**Task objective**
Below is a listing. Set down exactly the lines from the one containing "Serrik Spider Tea Light Holder (24, 717)" through the one containing "Raveth Sabbat Wheel Wall Hanger (24, 875)", both ends included, and leave out the rest.
/---
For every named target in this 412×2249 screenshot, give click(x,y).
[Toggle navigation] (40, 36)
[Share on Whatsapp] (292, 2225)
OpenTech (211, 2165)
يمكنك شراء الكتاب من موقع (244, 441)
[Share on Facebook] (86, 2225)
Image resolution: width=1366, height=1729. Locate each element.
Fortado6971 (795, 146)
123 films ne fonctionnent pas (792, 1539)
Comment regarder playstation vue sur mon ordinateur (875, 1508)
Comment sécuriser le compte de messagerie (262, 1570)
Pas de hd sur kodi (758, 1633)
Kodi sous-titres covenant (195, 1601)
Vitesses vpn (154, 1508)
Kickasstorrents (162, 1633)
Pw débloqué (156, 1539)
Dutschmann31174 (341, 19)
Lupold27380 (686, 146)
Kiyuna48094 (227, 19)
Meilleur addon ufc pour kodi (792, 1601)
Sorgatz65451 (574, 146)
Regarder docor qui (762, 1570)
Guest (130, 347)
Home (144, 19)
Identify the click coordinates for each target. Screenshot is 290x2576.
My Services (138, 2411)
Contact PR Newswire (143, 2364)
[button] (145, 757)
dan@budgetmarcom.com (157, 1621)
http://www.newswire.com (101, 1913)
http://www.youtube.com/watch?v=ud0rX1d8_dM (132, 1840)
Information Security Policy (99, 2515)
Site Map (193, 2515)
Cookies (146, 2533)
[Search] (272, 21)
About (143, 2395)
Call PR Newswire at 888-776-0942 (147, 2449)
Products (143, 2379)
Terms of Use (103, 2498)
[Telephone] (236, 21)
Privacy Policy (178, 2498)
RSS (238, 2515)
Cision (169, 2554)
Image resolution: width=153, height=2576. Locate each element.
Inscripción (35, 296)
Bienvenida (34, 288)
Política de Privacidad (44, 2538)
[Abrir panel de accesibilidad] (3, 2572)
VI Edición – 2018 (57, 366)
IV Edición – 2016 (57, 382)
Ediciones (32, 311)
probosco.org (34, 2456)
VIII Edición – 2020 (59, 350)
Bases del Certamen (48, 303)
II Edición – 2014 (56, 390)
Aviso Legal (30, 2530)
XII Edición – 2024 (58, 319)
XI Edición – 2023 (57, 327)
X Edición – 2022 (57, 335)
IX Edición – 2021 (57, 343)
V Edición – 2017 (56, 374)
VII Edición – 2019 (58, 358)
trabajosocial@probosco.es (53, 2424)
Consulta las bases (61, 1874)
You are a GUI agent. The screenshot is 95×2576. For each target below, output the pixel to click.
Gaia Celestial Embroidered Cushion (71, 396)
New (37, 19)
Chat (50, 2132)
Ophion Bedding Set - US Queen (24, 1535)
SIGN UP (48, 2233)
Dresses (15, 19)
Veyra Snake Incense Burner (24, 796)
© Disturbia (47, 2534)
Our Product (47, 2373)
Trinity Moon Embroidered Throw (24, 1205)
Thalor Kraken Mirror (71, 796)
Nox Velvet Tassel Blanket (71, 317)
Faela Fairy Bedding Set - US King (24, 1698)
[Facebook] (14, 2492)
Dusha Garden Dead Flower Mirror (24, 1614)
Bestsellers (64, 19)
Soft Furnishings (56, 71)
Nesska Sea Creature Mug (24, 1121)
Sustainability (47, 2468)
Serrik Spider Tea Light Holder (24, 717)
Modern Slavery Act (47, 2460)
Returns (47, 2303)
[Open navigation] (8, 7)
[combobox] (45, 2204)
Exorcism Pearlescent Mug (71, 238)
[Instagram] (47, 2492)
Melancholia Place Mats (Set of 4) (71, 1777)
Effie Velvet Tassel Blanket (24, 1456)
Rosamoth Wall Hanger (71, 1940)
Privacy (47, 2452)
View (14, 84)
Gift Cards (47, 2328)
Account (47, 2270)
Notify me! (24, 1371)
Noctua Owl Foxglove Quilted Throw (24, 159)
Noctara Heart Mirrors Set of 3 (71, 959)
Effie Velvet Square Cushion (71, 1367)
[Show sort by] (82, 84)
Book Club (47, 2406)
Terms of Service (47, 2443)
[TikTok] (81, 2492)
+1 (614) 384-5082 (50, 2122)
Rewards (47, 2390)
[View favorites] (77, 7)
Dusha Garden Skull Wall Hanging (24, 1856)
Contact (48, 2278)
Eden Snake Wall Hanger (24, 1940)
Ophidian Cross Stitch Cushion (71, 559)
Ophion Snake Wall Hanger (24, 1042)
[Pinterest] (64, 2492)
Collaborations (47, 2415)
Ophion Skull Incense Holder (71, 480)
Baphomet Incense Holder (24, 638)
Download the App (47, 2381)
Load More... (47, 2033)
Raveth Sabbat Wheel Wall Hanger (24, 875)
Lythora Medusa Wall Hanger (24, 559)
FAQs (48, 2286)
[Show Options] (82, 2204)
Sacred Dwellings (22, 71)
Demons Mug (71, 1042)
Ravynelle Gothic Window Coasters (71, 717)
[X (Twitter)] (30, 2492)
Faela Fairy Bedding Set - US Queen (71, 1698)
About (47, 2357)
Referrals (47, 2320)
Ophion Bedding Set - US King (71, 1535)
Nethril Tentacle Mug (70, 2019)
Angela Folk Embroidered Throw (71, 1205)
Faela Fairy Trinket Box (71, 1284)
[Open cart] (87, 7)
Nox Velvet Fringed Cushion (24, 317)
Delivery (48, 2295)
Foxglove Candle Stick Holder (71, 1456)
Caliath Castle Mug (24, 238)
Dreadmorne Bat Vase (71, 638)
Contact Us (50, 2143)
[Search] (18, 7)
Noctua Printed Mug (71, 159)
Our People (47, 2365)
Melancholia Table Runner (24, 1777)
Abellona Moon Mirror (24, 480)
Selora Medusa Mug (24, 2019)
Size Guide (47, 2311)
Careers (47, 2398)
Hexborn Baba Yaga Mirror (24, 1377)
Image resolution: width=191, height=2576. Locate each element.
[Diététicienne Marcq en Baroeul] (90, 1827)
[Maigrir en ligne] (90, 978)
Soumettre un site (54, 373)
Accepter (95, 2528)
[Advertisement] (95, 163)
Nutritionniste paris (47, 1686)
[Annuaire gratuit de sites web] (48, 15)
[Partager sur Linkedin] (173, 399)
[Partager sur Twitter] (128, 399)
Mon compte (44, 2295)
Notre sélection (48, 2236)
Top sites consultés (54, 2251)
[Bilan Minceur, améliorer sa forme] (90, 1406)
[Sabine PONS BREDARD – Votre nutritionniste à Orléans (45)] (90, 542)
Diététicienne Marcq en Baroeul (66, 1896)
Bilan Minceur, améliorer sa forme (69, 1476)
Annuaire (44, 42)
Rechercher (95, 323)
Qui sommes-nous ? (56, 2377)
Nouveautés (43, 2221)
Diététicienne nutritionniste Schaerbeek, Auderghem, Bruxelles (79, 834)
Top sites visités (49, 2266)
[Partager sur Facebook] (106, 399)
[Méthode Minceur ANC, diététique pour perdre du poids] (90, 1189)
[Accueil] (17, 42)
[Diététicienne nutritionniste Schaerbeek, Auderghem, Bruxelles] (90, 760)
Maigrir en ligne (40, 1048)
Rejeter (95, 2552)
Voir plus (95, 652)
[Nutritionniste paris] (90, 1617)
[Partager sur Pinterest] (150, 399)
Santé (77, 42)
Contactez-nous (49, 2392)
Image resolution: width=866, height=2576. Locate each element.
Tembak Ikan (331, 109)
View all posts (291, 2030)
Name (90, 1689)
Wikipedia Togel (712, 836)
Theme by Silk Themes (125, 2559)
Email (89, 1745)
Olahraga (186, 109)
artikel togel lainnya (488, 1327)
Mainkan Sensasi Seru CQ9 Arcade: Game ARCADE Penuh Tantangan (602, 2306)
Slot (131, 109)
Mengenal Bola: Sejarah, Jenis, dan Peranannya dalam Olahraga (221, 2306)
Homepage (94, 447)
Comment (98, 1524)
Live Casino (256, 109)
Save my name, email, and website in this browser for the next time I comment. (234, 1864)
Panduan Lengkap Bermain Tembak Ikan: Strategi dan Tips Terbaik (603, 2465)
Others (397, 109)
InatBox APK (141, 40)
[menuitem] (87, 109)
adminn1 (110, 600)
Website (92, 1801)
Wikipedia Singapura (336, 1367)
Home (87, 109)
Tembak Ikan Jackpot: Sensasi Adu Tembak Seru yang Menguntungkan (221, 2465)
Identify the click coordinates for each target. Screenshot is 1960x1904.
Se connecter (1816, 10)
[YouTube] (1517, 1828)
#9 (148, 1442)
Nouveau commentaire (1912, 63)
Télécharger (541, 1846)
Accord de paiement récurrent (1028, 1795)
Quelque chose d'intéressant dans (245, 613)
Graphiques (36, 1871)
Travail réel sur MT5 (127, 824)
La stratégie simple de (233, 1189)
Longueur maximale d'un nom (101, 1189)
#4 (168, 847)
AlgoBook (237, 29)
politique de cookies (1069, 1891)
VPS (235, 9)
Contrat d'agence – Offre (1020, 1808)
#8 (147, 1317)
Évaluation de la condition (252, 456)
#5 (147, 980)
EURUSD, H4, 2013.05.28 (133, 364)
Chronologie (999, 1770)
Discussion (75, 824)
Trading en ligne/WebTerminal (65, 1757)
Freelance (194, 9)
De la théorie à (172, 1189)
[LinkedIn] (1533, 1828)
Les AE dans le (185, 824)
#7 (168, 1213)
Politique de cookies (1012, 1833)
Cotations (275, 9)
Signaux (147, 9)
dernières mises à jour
\---
**Result of this task**
Serrik Spider Tea Light Holder (24, 717)
Modern Slavery Act (47, 2460)
Returns (47, 2303)
[Open navigation] (8, 7)
[combobox] (45, 2204)
Exorcism Pearlescent Mug (71, 238)
[Instagram] (47, 2492)
Melancholia Place Mats (Set of 4) (71, 1777)
Effie Velvet Tassel Blanket (24, 1456)
Rosamoth Wall Hanger (71, 1940)
Privacy (47, 2452)
View (14, 84)
Gift Cards (47, 2328)
Account (47, 2270)
Notify me! (24, 1371)
Noctua Owl Foxglove Quilted Throw (24, 159)
Noctara Heart Mirrors Set of 3 (71, 959)
Effie Velvet Square Cushion (71, 1367)
[Show sort by] (82, 84)
Book Club (47, 2406)
Terms of Service (47, 2443)
[TikTok] (81, 2492)
+1 (614) 384-5082 (50, 2122)
Rewards (47, 2390)
[View favorites] (77, 7)
Dusha Garden Skull Wall Hanging (24, 1856)
Contact (48, 2278)
Eden Snake Wall Hanger (24, 1940)
Ophidian Cross Stitch Cushion (71, 559)
Ophion Snake Wall Hanger (24, 1042)
[Pinterest] (64, 2492)
Collaborations (47, 2415)
Ophion Skull Incense Holder (71, 480)
Baphomet Incense Holder (24, 638)
Download the App (47, 2381)
Load More... (47, 2033)
Raveth Sabbat Wheel Wall Hanger (24, 875)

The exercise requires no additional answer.